16 Nov The Key To Controlling FOMO: Embrace JOMO
Logging off is often viewed as isolating. In an increasingly digital world, the idea of spending time away from our devices evokes anxiety in many of us. Whether on news, work or updates from friends, there is a general fear of missing out.
This is not an ungrounded concern. Tech has been the primary method of communicating and catching up with friends. On top of this, many of us have been unable to tear ourselves away from the news, and have taken to compulsively checking new updates and Covid figures.
Current events like the US election have only heightened this fear of missing out. The anxiety over the few days when the votes were being counted, not dissimilar to the anxiety in the hours leading up to a new Covid statement from No 10, made being away from our phones or televisions more difficult than ever.
We can feel like there is so much to miss out on because we live in a world that is constantly connected, and always awake. Even without 24 hour news reporting, there would always be new developments coming in from other side of the world because of time zones. A news desk in Silicon Valley is at full working capacity after the end of a typical British person’s working day.
But perhaps an ever-developing stream of news isn’t the worst thing to miss out on. Perhaps we are scared of missing out on the wrong things.
Whilst we spend so much time scrolling through social media, refreshing news webpages or glued to the TV, we are inevitably missing out on other aspects of our lives. We are missing out on spending time doing the activities we love, spending time with family and friends (if we can), and, in many cases, even missing out on sleep.
Missing out temporarily may be good for us.
Joy of missing out – JOMO – is the antithesis of FOMO. It describes the peace and happiness that come with neglecting the culture of being ‘switched on’ (or, in this case, logged on), every minute.
To have JOMO, you will have weighed up the pros and cons of neglecting whatever activity you have chosen to miss out on, and you will have recognised that to do so is helpful towards yourself.

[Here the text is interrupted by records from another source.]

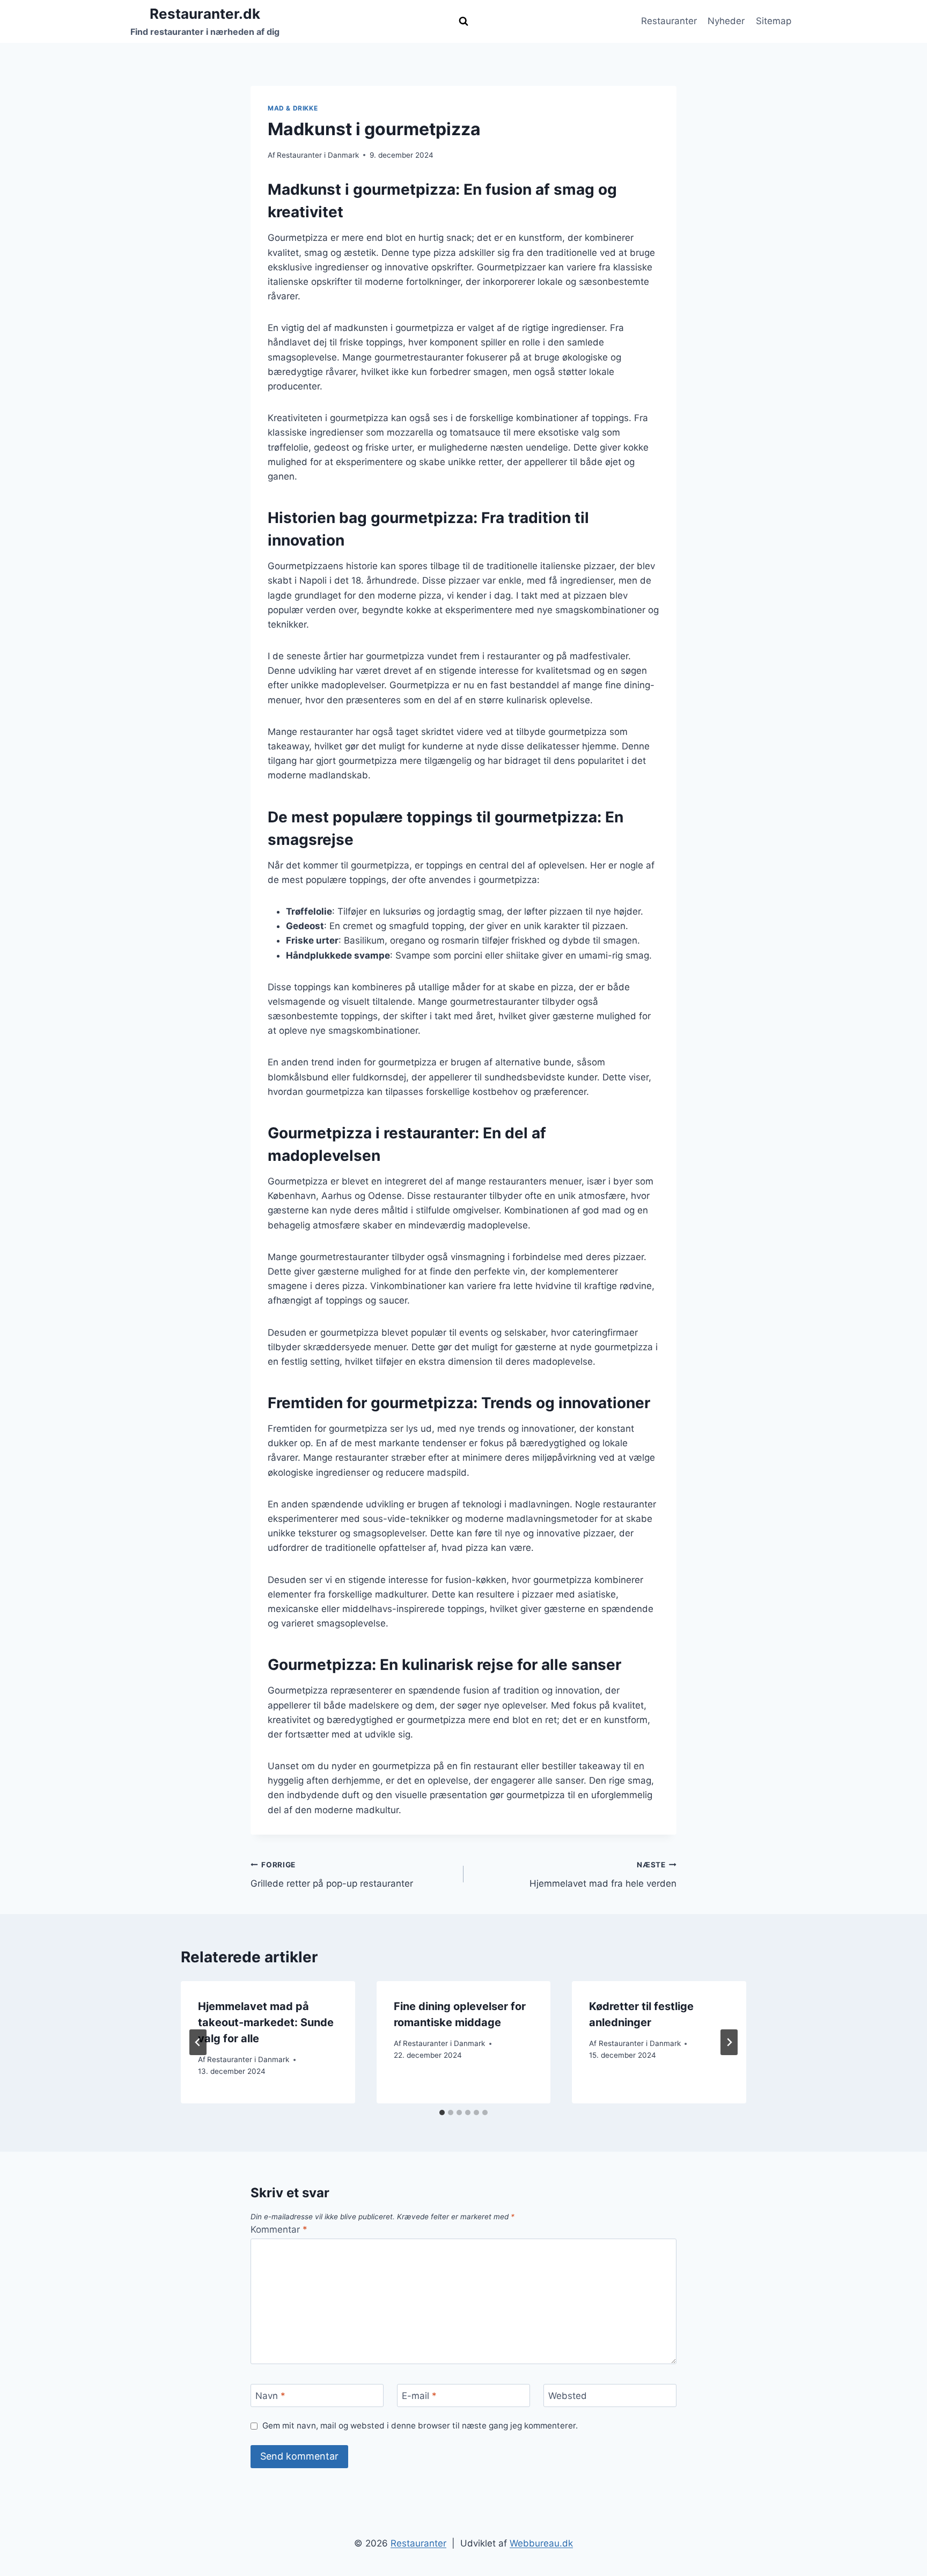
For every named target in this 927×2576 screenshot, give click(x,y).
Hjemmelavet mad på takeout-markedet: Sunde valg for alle (266, 2022)
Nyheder (726, 21)
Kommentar (279, 2229)
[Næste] (729, 2042)
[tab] (442, 2112)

JOMO often derives from setting aside social activity. Often, this can benefit our wellbeing and – especially in the case of social media – is encouraged. On the other hand, this is not about becoming a social recluse. It’s about embracing balance.
Think of the time you spend on social media, reading the news or watching TV – and how it effects you. You may recognise negative impacts. Perhaps you scroll through Instagram deep into the night and wake up groggy, or maybe a persistent stream of bad news leaves you feeling gloomy a bit too often.
Choose to miss out. Choose to not go on social media two to three hours before you go to bed. Choose to allocate yourself daily time to read the news. Then enjoy the time you spend not doing these things.
You can still join in on the things that you don’t want to miss out on. Connect with friends whilst being conscious of your tech usage, and enjoy taking a keen interest in world affairs. But know that, sometimes, ‘missing out’ is not really missing out at all.